Reading in an Age of Catastrophe

A review of George Hutchinson's "Facing the Abyss: American Literature and Culture in the 1940s."

Facing the Abyss widens and deepens Hutchinson’s demonstrations of what goes wrong when, in his phrase, “categorization precedes interpretation.” Jewish writers of the 1940s typically held views that “fly in the face of more recent efforts to constitute Jewish American literature as an academic field.” Muriel Rukeyser’s poems “suggest…how a Jewish woman can speak for Christians, for all humanity,” because “Jewishness, in Rukeyser’s view, is not a particularist identity but a pathway to a universal subject position, a crossroads, made ethically obligatory in an age of global catastrophe, in which the extermination of the Jews takes on planetary significance.” About the novelist Jo Sinclair, he writes:
 

If her Jewishness, and queerness, inflected her writing and her choice of subject matter, it made her no different as a writer from others whose experience as gentile, as Negro, as straight, as male, inflected their work.
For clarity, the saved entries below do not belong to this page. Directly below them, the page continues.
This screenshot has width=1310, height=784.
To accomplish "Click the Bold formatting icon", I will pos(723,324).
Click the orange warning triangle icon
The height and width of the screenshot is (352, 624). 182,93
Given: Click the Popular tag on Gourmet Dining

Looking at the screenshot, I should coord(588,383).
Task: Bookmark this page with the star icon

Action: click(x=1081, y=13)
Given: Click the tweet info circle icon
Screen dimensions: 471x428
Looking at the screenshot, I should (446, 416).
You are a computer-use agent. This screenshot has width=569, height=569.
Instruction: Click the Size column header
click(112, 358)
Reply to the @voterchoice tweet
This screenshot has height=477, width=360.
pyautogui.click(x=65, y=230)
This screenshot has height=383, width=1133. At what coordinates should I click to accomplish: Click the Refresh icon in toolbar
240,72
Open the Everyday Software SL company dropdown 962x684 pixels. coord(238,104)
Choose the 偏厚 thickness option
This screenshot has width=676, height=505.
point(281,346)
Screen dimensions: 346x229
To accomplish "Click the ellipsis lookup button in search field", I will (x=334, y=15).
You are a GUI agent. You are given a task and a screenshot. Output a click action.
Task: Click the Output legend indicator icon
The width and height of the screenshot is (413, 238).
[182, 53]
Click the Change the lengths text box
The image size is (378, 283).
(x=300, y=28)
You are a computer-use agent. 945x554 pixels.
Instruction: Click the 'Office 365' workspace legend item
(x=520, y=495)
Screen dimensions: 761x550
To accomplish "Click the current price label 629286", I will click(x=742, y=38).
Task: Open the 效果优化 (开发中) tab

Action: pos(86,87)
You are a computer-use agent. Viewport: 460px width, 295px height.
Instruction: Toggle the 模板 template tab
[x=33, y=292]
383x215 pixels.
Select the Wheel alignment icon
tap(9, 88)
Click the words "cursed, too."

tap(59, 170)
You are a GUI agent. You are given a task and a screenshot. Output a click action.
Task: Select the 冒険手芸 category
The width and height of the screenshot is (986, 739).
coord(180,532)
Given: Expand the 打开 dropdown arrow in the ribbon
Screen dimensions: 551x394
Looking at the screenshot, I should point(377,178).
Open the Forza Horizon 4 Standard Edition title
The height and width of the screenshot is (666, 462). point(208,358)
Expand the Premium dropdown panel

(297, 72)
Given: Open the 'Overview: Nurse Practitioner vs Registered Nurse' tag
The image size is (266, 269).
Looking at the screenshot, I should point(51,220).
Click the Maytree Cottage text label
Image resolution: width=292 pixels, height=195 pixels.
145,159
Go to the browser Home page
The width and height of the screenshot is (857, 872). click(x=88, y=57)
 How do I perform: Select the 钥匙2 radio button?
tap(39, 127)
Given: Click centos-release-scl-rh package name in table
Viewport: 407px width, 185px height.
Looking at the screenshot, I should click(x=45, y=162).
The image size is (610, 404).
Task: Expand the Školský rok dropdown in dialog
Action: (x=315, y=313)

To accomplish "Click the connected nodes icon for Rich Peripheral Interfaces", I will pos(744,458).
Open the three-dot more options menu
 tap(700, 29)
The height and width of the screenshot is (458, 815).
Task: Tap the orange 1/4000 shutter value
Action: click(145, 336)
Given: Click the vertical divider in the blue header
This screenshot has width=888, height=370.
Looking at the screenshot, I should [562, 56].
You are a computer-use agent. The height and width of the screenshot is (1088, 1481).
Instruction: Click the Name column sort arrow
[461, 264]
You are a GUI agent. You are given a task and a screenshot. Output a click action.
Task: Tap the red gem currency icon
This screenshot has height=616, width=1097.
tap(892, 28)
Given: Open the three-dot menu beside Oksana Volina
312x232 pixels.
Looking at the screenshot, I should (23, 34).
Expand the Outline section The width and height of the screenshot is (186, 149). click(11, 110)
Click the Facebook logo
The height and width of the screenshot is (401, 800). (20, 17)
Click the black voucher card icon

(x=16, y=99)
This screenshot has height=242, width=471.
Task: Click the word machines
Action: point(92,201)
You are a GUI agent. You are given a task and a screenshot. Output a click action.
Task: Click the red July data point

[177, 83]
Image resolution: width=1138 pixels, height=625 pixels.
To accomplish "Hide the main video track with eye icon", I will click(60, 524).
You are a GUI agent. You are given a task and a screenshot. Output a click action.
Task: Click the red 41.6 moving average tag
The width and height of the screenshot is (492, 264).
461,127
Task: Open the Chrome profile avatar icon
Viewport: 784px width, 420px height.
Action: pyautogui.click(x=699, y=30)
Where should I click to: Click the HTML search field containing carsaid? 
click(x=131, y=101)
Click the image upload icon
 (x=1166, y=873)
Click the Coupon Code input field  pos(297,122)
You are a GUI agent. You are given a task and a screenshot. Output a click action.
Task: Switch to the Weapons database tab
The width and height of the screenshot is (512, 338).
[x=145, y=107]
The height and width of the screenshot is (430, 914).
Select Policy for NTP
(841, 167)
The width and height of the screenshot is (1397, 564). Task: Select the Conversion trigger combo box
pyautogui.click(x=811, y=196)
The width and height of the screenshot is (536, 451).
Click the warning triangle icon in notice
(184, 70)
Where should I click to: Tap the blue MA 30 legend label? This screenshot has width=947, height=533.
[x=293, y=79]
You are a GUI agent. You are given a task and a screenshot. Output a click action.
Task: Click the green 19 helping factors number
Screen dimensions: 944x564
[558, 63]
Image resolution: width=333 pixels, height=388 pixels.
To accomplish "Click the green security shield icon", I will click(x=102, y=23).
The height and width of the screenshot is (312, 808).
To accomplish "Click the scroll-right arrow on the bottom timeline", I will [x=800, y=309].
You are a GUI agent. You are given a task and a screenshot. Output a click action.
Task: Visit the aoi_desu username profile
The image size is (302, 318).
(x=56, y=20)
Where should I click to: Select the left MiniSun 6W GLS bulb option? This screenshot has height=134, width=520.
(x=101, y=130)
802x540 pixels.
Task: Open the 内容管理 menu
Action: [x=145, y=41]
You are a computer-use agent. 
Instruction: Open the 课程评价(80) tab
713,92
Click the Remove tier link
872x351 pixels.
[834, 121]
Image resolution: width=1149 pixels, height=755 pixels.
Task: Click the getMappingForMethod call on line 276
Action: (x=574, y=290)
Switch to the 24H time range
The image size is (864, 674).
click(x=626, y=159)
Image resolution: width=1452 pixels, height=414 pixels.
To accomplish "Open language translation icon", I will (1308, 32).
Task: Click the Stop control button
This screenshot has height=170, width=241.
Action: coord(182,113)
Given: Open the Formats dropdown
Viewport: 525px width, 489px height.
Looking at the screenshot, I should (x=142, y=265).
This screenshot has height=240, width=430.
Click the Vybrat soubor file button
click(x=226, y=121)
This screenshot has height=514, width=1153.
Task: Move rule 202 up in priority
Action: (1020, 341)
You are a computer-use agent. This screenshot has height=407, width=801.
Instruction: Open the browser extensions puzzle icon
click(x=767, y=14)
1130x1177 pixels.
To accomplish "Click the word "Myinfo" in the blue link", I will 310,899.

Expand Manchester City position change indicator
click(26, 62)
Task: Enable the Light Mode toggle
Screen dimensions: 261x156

This insistence, difficult and contradictory as it may seem, was ubiquitous and indicates a trajectory of shared aspirations, particularly among “minoritized” writers.
 
He redraws the cultural map of the 1940s by tracing connections that critics and historians have mostly ignored:

Championing gay or lesbian identity as such…was rarely the point of the work of gay, lesbian, or “queer”-oriented writers; they attacked homophobia and the need to “label” people according to their desires or sexual practices. And this critique, surprisingly often, connected with related, explicit critiques of racism and anti-Semitism. Identity politics is what fascists and anti-Semites practice, what homophobes practice, what white supremacists and segregationists practice. Again and again the intersection of such attitudes—how they “interlock,” as James Baldwin would put it in 1949—emerge in the work of the 1940s.

Truman Capote’s Other Voices, Other Rooms, a bildungsroman of sexual self-discovery, is, as Hutchinson observes, as much concerned with racial prejudices as with sexual ones: “The heritage of slavery and whites’ disavowal of the humanity of African Americans resounds throughout the novel so insistently it is amazing how little attention has been paid to that theme…. Perhaps our categorizations are at fault.”

Hutchinson’s moral point throughout is the difference between a sympathetic sense of another person’s inner life and an objectifying sense of another person as a member of a category. Ethnic, sexual, and racial hatreds are always directed collectively against categories of persons, but anyone who is the object of such hatred experiences it subjectively and uniquely, as a direct assault on that person’s self.